WORKING DATA>
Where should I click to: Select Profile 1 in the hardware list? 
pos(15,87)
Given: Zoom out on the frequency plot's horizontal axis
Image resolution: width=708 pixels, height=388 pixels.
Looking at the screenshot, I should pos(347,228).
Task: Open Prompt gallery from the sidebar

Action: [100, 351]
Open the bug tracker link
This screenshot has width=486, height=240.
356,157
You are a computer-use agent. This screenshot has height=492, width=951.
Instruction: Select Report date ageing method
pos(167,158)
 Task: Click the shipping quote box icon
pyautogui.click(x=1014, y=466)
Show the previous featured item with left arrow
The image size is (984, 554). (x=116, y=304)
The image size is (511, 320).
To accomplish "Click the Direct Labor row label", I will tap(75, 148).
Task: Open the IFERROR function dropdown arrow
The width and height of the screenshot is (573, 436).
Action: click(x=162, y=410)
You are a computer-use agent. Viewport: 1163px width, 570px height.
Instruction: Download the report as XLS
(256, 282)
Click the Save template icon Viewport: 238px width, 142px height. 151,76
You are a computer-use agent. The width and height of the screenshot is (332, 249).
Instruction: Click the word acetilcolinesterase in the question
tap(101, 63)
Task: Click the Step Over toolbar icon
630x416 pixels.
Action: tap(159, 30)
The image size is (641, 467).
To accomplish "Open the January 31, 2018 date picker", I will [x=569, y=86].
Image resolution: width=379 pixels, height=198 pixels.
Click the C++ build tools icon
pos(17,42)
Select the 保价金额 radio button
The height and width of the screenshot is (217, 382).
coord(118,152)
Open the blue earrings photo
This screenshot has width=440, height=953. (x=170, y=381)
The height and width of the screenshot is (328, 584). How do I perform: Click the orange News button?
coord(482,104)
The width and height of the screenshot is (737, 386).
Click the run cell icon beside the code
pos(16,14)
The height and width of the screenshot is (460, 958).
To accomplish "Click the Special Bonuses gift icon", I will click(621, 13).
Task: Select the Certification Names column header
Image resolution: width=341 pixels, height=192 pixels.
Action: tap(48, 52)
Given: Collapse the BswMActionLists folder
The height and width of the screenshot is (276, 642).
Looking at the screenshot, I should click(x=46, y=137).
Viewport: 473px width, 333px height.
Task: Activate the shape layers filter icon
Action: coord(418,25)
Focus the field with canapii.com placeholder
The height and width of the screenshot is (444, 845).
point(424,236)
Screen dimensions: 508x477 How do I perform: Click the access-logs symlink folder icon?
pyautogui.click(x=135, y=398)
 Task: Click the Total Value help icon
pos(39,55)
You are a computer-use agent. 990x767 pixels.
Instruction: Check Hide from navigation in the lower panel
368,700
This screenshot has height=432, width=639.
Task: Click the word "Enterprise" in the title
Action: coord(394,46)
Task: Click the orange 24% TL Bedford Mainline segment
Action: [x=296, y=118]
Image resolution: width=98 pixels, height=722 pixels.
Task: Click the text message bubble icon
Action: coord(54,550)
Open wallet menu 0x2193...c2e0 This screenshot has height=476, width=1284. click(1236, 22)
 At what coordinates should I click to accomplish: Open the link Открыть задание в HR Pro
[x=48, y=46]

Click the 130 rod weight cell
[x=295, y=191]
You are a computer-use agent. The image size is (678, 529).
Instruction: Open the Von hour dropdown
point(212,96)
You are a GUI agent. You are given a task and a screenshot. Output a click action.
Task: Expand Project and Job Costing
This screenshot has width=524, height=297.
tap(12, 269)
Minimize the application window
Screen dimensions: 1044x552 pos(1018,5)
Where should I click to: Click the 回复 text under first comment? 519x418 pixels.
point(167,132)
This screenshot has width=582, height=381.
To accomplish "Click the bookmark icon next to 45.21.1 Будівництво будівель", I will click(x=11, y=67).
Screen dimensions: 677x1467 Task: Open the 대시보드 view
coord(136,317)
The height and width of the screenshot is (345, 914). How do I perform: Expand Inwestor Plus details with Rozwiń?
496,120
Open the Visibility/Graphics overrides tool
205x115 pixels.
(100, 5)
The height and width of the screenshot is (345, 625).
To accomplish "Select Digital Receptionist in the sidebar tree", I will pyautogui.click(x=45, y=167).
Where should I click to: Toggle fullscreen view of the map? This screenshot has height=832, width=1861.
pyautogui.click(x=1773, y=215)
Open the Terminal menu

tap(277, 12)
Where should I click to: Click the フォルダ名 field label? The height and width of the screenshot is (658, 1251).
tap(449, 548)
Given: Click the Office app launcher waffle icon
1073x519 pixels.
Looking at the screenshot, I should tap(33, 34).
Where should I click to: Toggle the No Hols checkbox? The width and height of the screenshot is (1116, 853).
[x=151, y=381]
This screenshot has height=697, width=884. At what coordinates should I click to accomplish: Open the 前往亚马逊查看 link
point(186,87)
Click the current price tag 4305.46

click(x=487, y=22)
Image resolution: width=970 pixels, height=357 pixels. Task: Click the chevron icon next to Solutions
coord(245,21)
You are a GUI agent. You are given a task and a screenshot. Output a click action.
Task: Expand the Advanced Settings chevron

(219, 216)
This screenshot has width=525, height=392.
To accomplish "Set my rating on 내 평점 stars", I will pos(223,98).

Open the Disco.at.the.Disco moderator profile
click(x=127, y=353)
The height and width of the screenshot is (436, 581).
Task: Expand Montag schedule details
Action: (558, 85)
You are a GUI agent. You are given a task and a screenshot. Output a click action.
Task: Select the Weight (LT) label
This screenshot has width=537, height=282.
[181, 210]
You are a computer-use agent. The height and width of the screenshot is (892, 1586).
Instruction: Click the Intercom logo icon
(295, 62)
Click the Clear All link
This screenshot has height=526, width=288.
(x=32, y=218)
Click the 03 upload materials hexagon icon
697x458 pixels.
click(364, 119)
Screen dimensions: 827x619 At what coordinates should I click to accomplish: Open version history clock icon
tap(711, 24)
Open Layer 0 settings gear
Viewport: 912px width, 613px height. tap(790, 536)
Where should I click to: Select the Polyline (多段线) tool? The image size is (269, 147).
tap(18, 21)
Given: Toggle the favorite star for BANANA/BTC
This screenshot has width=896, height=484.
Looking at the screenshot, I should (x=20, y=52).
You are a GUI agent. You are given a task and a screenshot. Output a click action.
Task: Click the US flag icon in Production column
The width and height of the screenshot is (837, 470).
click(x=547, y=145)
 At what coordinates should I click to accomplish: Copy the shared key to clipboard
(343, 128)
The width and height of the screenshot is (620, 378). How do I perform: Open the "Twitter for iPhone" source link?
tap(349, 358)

INSTRUCTIONS TO FOLLOW> Find the lines of the material that hold the word "computer" and report their count alone.

ANSWER SPACE> 6